==== Data extracts ====

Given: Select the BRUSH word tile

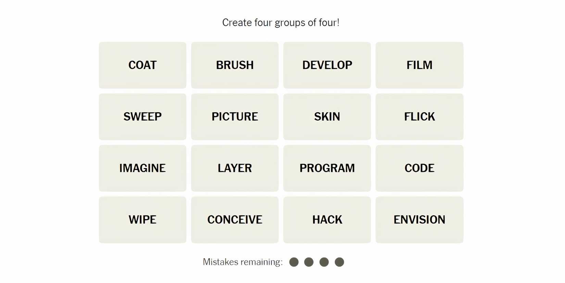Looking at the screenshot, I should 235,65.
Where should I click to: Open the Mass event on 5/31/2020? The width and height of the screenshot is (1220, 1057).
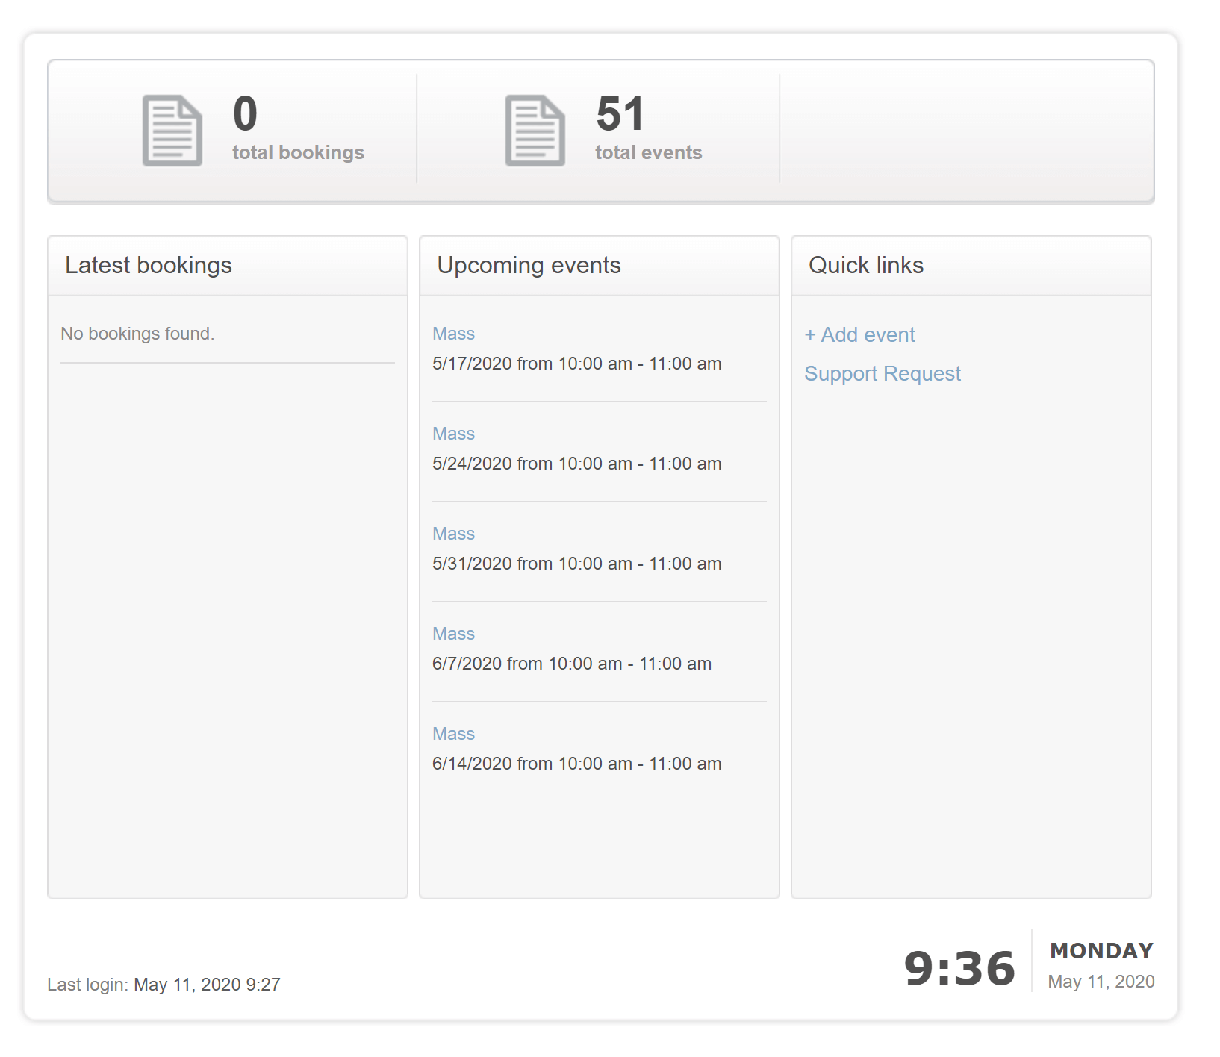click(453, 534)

====
==== Data extracts ====

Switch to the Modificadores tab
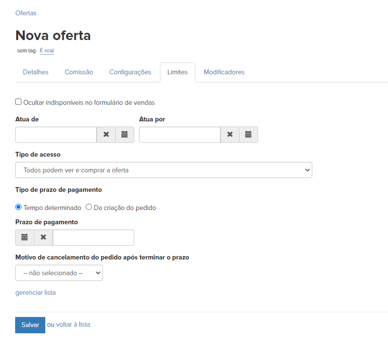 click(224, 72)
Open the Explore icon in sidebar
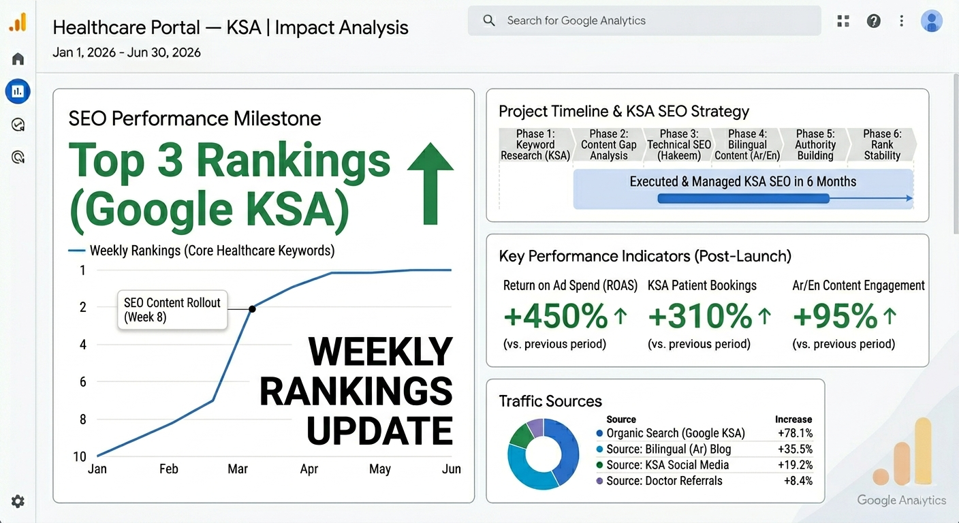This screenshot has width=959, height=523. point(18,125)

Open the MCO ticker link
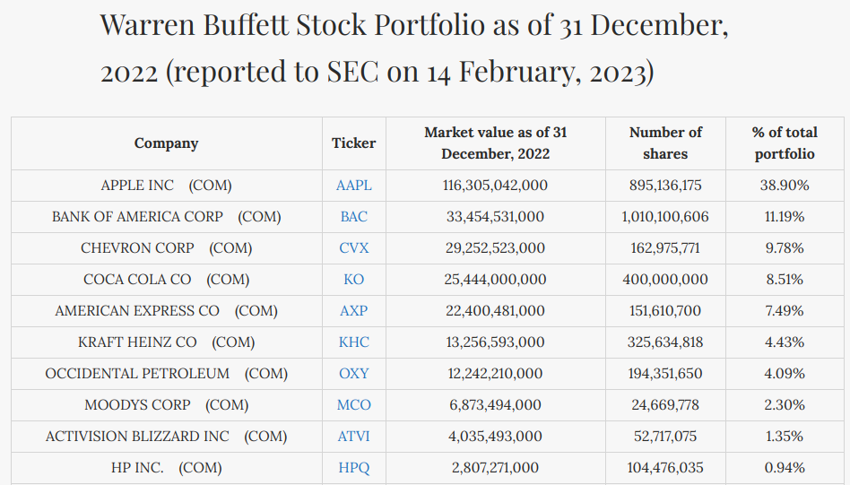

====
==== Data extracts ====

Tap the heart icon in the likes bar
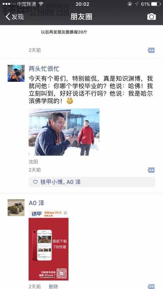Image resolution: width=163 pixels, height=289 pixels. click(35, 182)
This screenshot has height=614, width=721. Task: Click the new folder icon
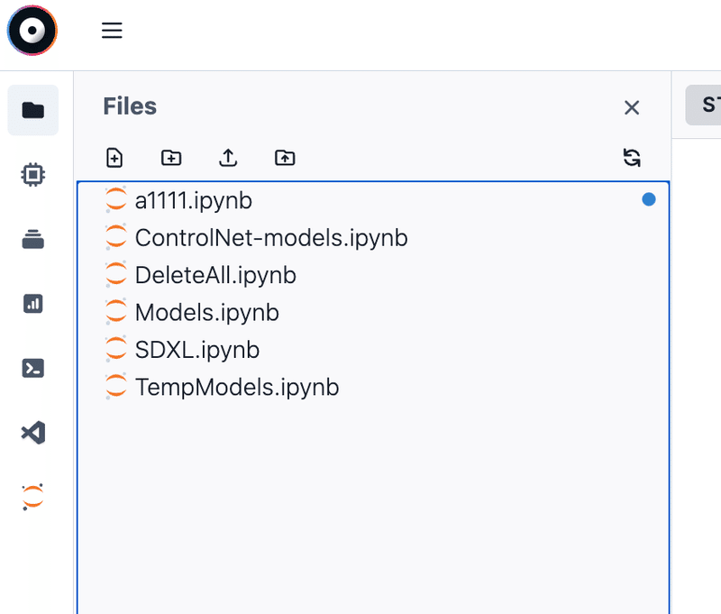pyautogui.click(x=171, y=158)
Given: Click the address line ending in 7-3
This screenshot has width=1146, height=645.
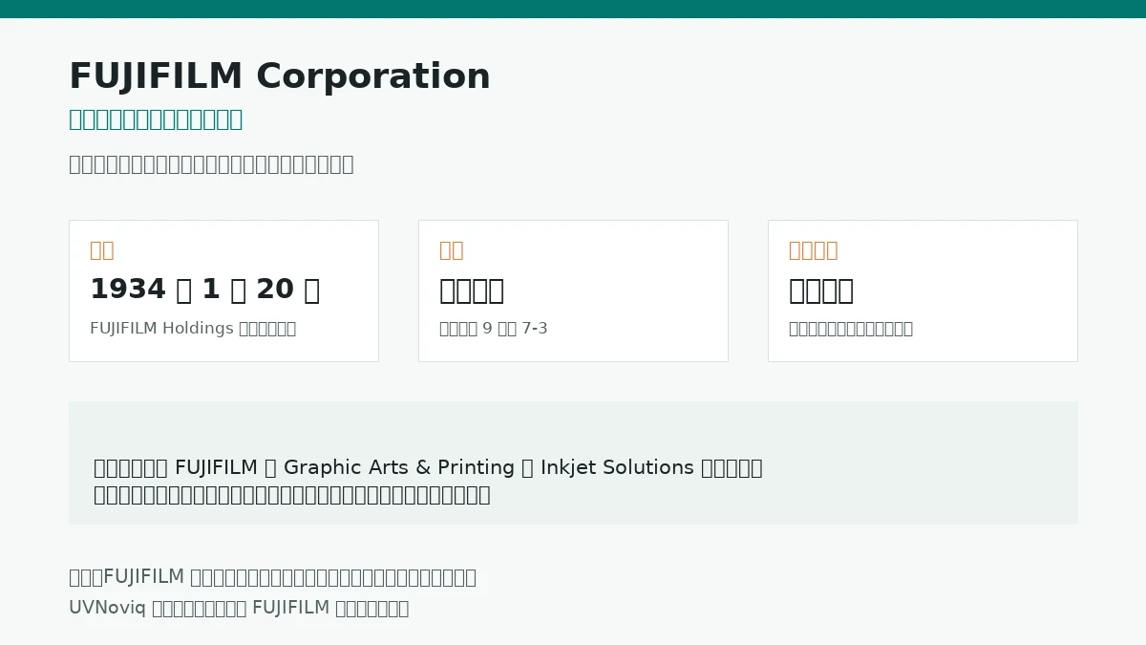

====

§ Task
Nothing outside the stretch above, from the line with "Switch to the Modificadores tab" through the line with "Open the MCO ticker link", is set down. Transcribe that stretch exactly, ends included, but not its pictures.

§ Your response
Switch to the Modificadores tab
 click(224, 72)
Open the Explore icon in sidebar
This screenshot has width=959, height=523. point(18,125)

Open the MCO ticker link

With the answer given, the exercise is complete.